On Monday, Maharashtra became the first state in the country to adopt a digital fingerprint and iris scanning system to aid police investigations. The system, Automated Multi-modal Biometric Identification System (AMBIS), will include portable systems to dust off and capture fingerprints from crime scenes. So what does AMBIS do and how it will help the police in their investigation?
In 2015, when Indian authorities were alerted about the detention of gangster Chhota Rajan in Indonesia, the Mumbai Police rushed to put together a dossier of cases registered against him in the city. However, providing a record of his fingerprints from the 1980s would prove essential in gaining his custody, as per international protocol. Thus began a frantic search for old records at Chembur’s Tilak Nagar police station, which first yielded a photocopy of the sheet of paper on which his fingerprints were first inked. When the police eventually found the original battered document torn in three pieces, it had to be pieced together carefully and scanned before being sent to Indonesia. That’s when the need to digitise fingerprint records, numbering in crores, was felt.

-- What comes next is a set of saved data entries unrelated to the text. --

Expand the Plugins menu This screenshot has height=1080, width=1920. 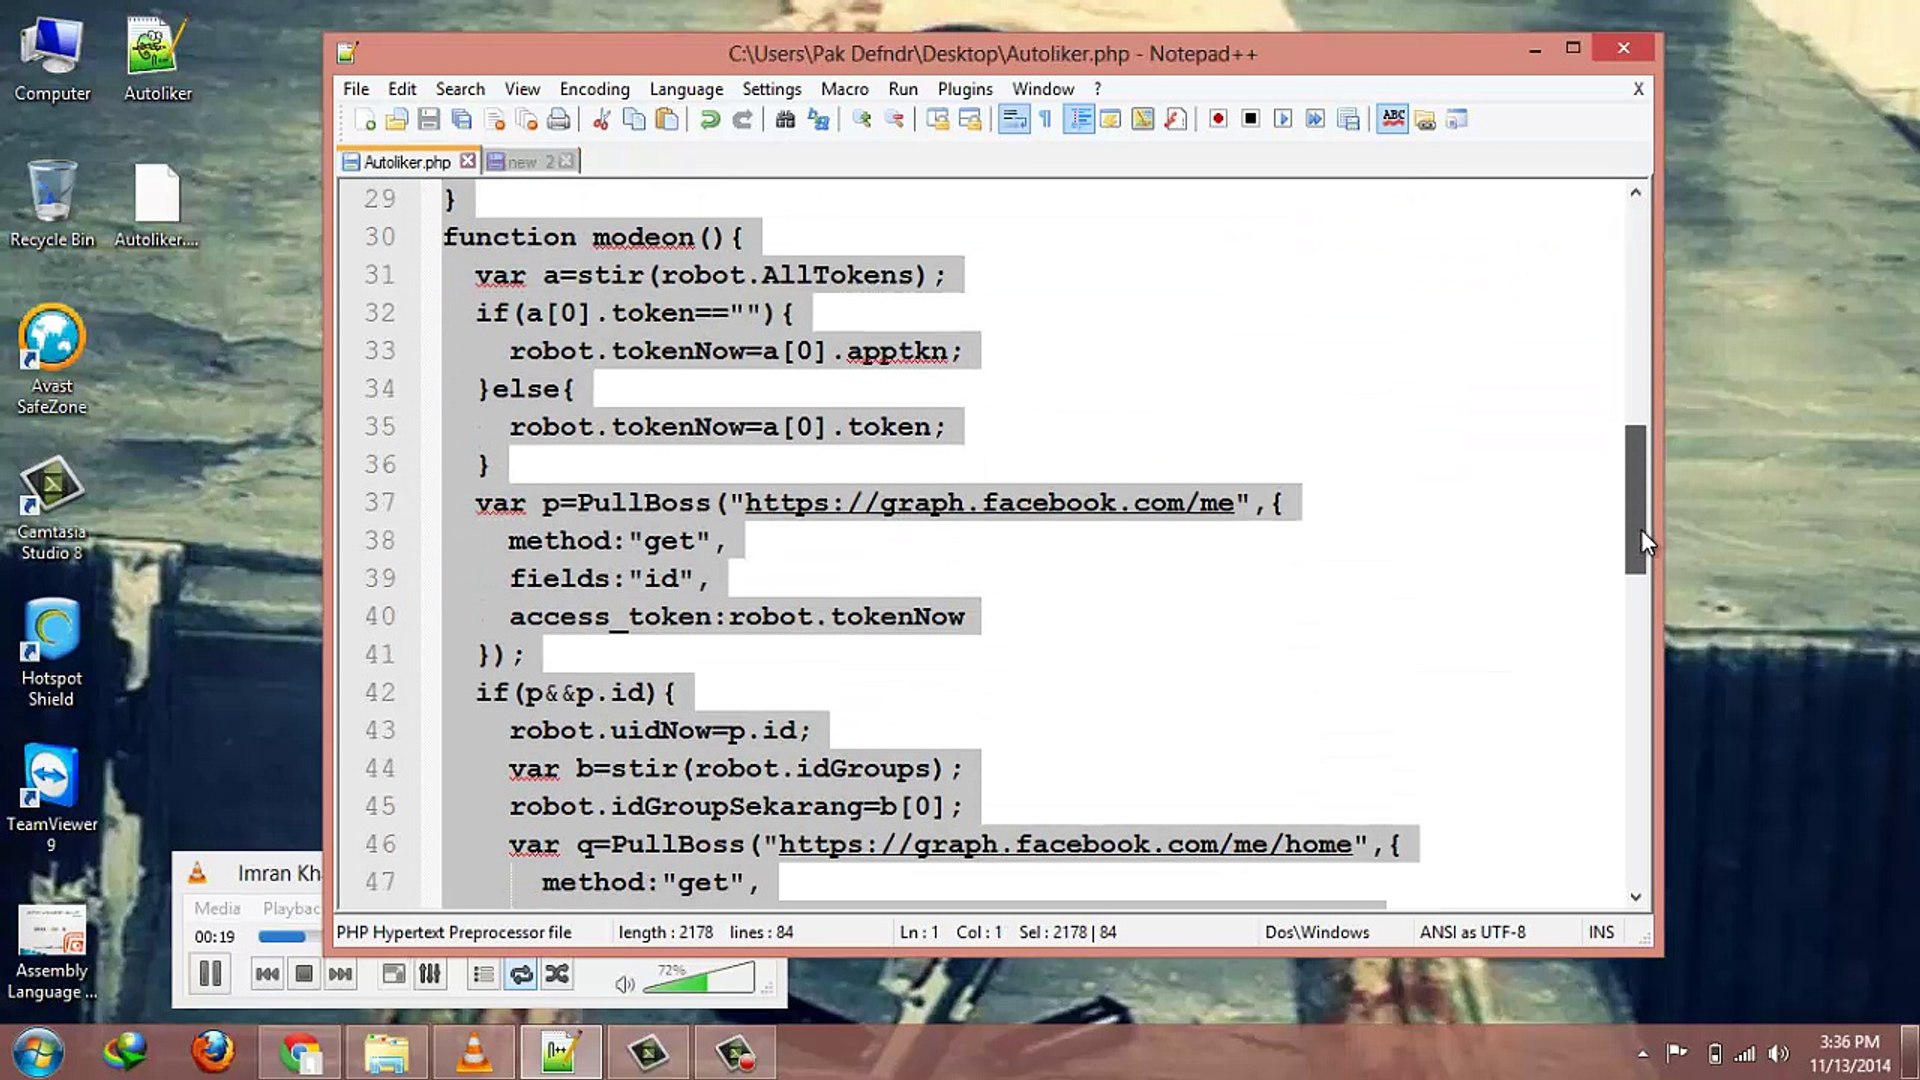(x=964, y=89)
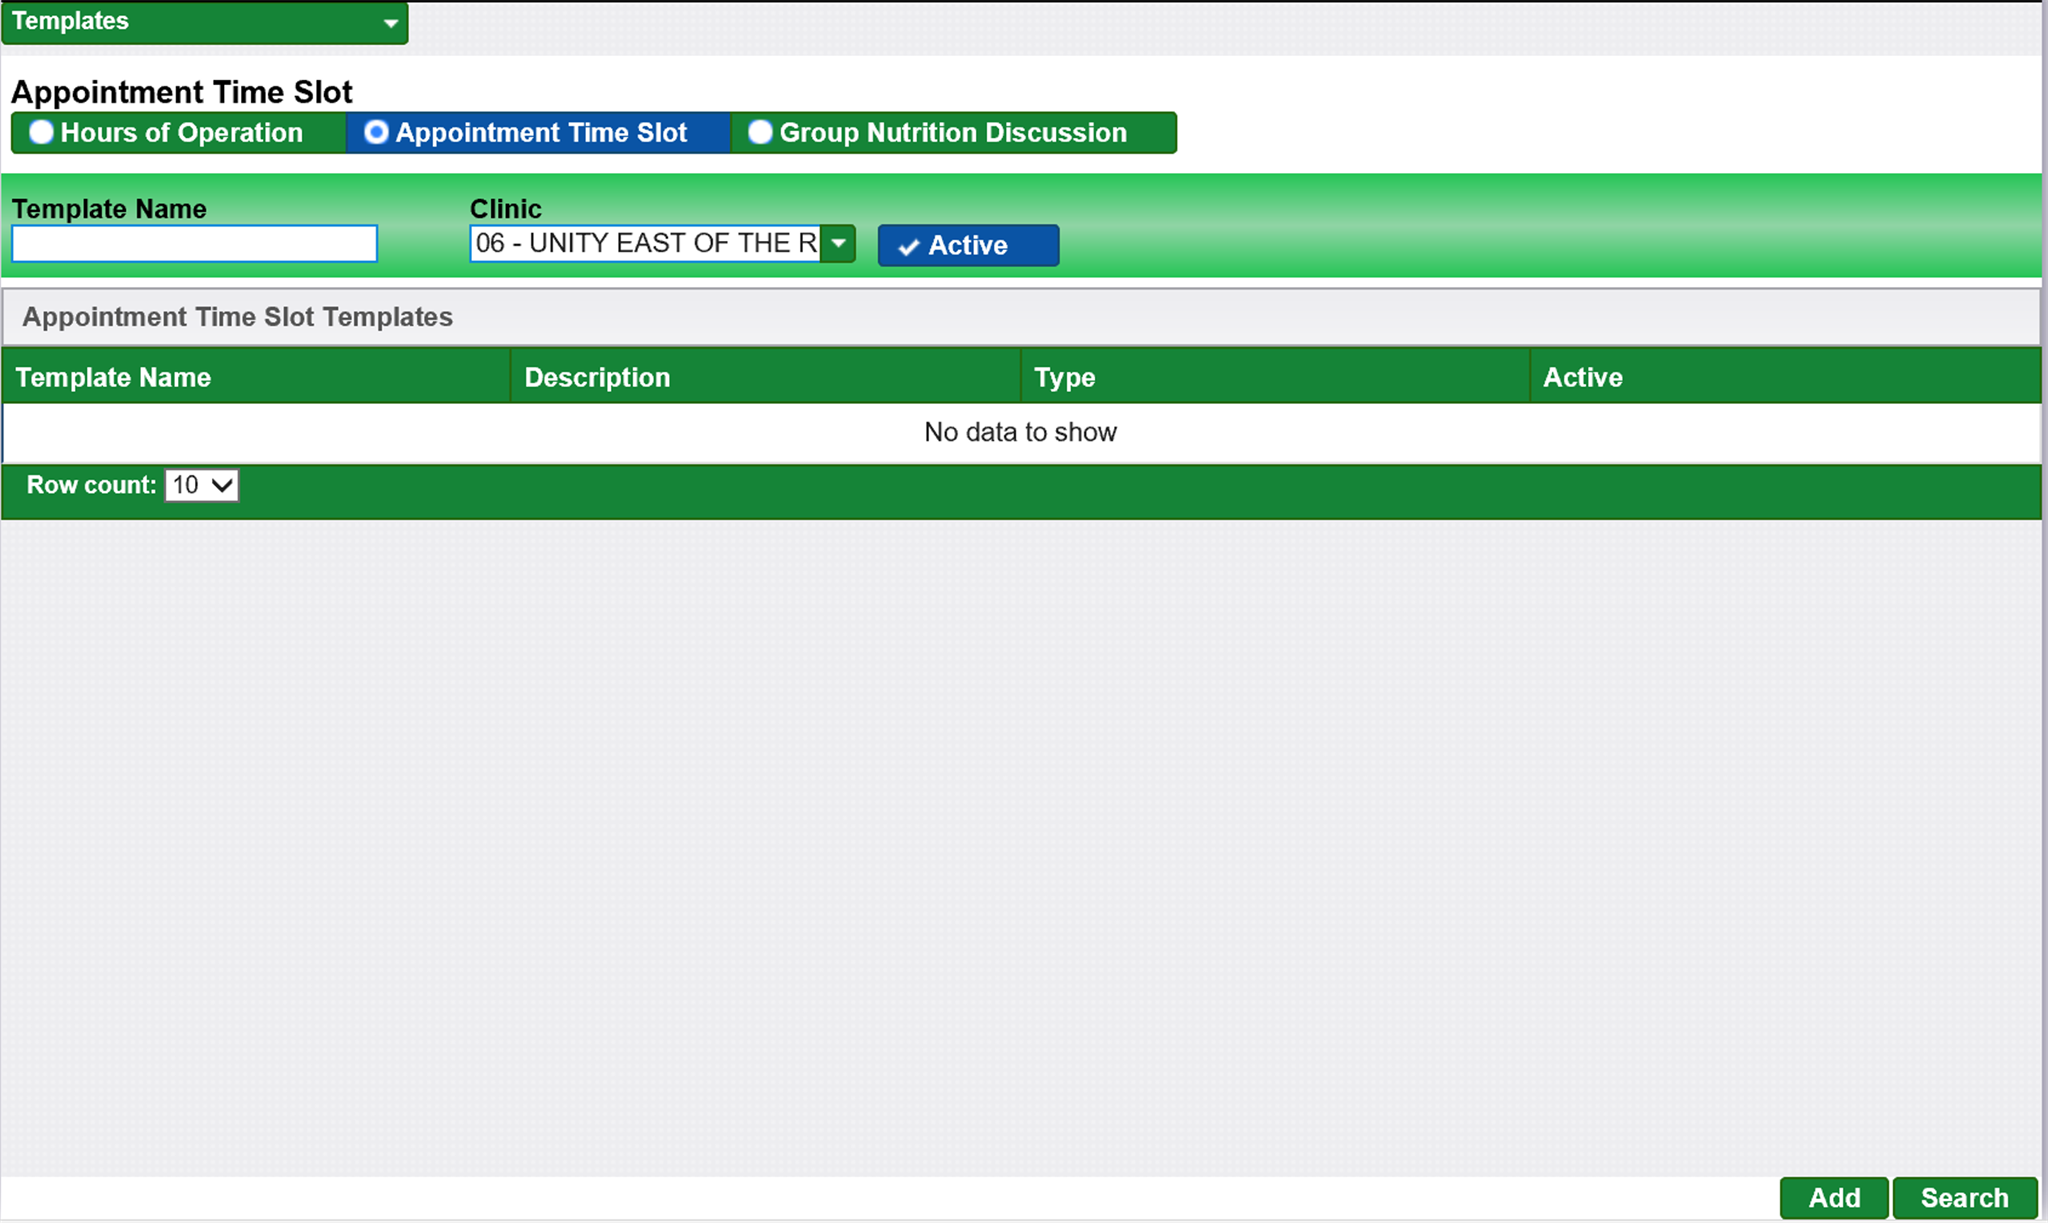The image size is (2048, 1223).
Task: Sort by the Type column header
Action: click(1064, 377)
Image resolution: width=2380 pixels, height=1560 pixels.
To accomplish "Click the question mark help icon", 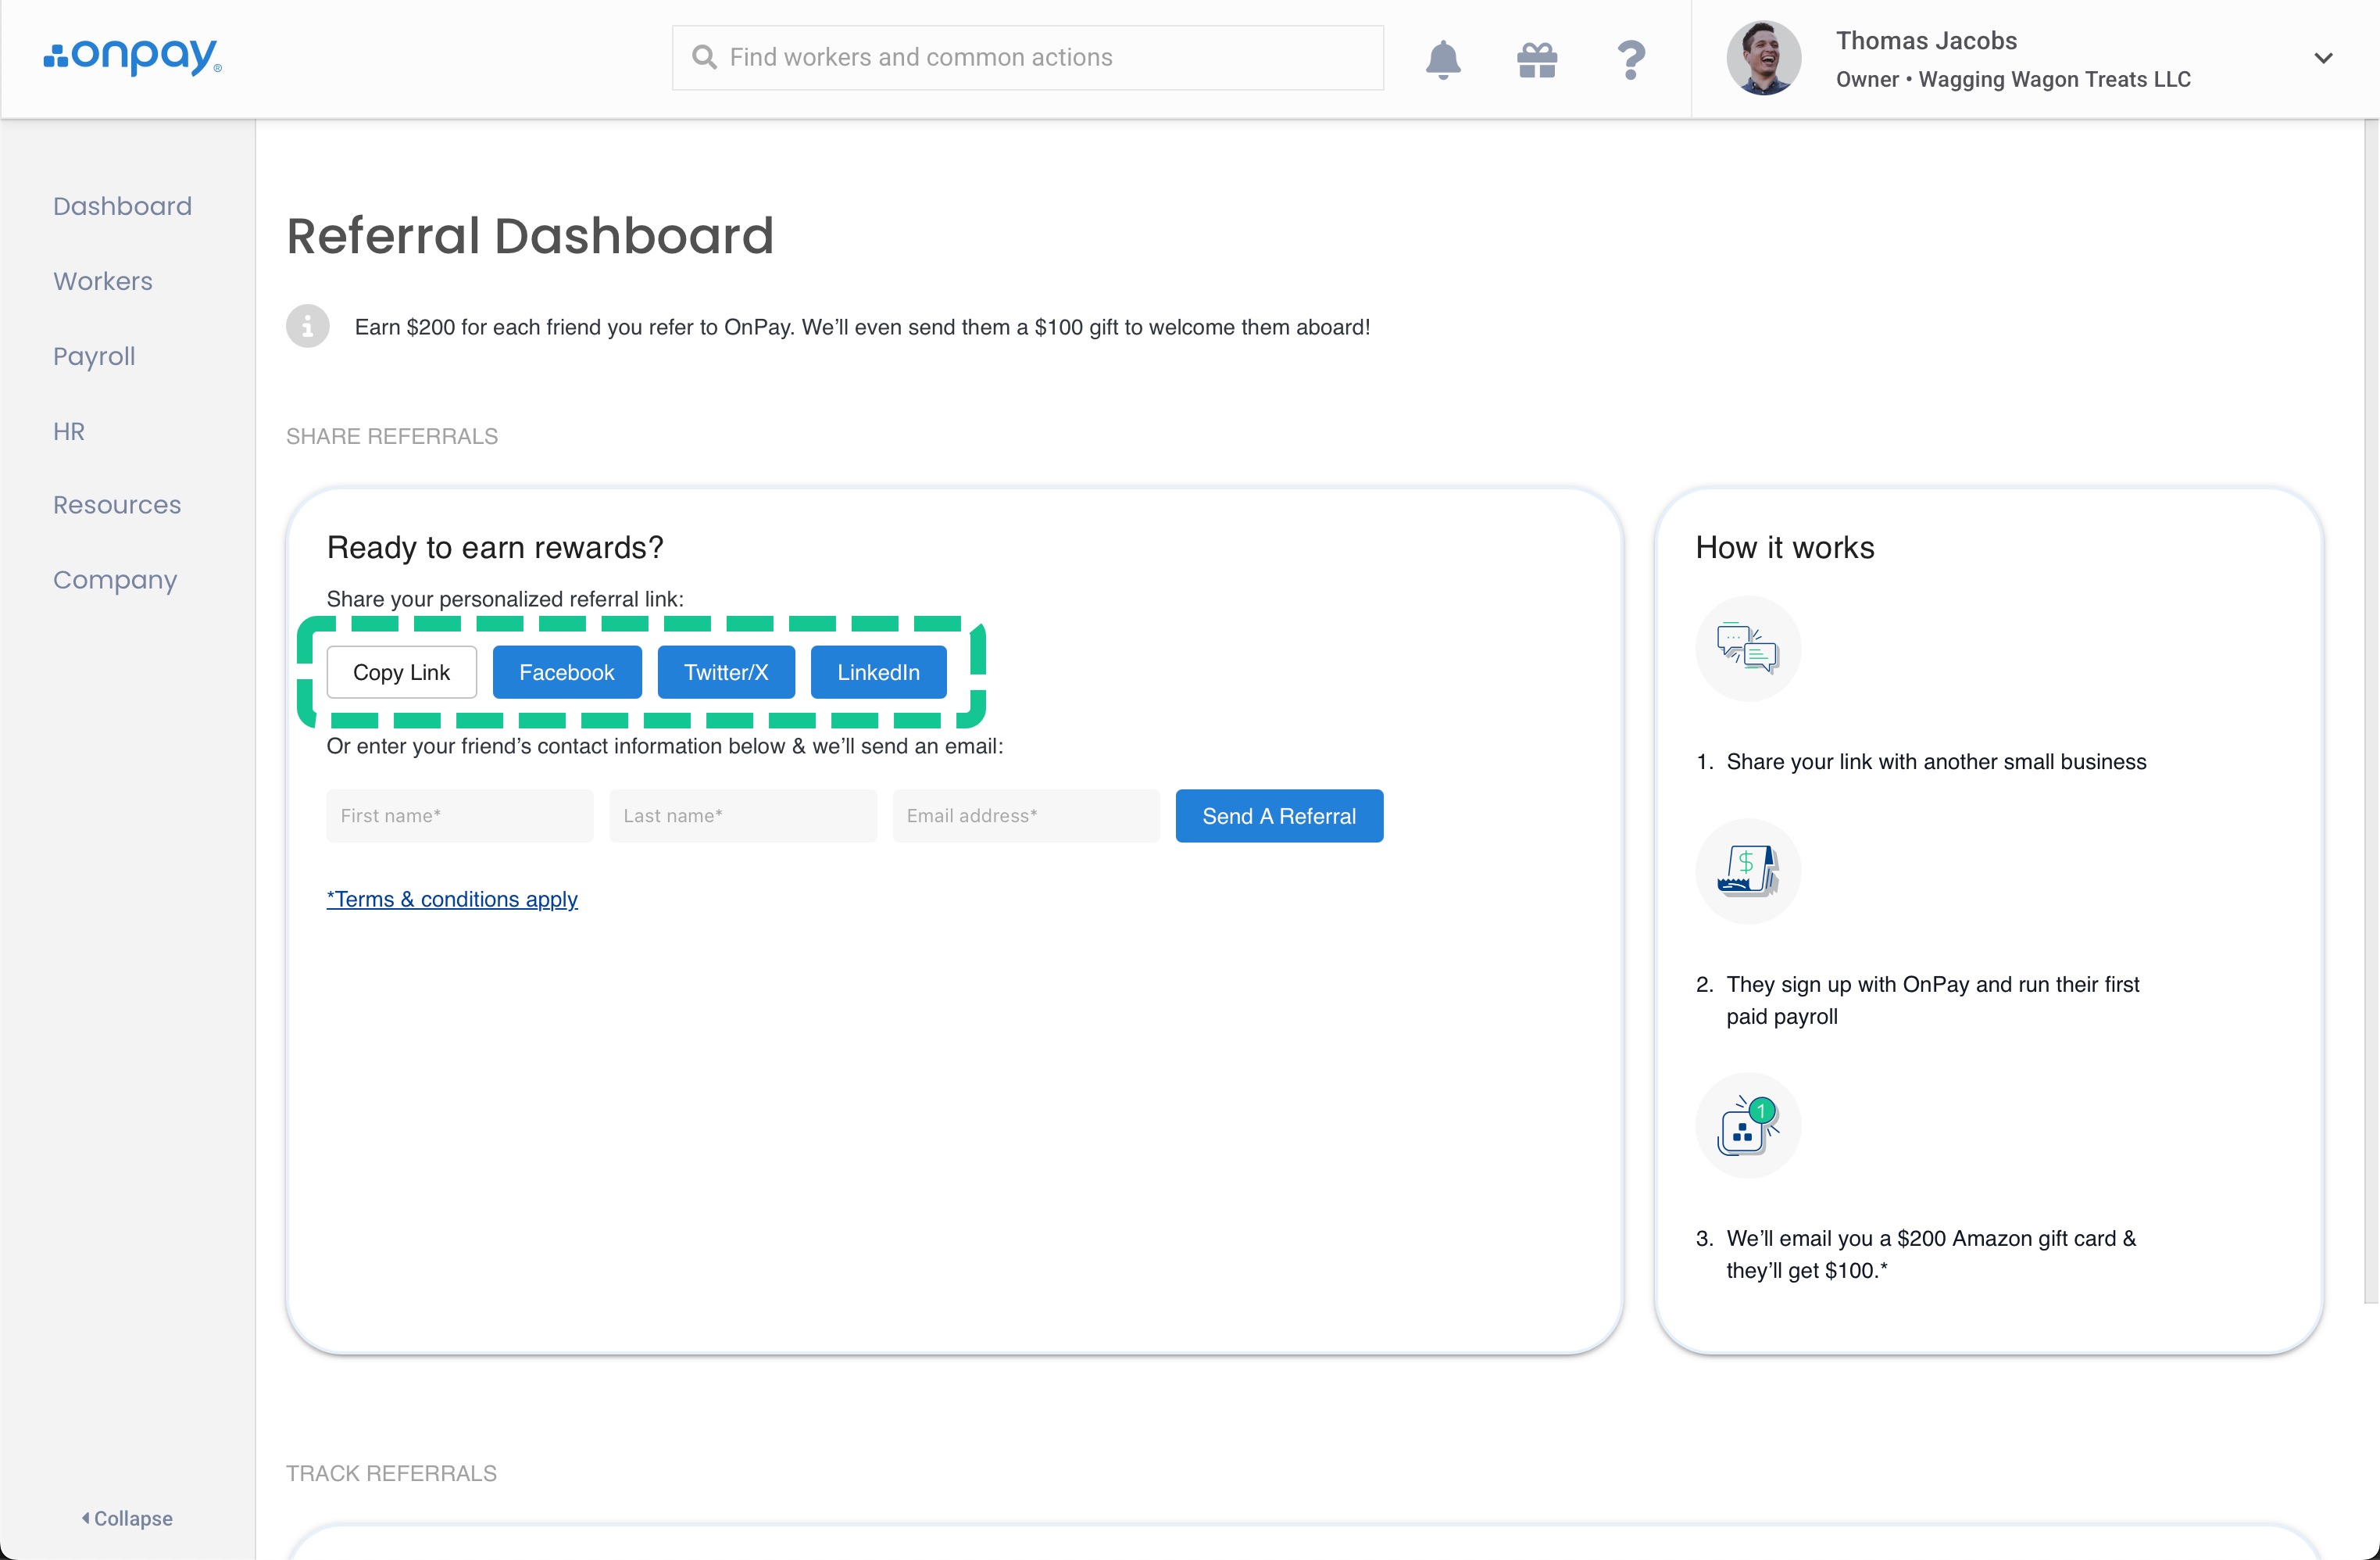I will (1630, 60).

In 2017, the cyber department of the Maharashtra Police selected a French firm through tendering to provide both hardware and software for a unit comprising a computer, camera, and iris, fingerprint and palm scanners. Apart from scanning and permanently storing biometric data, the police also tops files of arrested persons with their photos.
Before Monday’s formal launch, the system was trailed at a select few police stations in Mumbai, which have seen an upgrade in technological infrastructure after the CCTV project and Crime and Criminal Tracking Network and System (CCTNS) were implemented. All the while, the cyber police department digitised over 6.5 lakh fingerprints recorded on paper from the 1950s onwards.
With Chief Minister Devendra Fadnavis announcing the project implementation across all 94 police stations in Mumbai, the next step is to roll it out in all 1160 police stations in the state’s 42 police districts, 7 police ranges, 10 central jails, 12 police training centers, and 4 fingerprint bureaus. With the integration of the system with facial recognition from CCTV cameras, AMBIS has enabled the police to cross-reference to put faces to criminals whose fingerprints have been captured on paper over the decades apart from solving fresh crimes.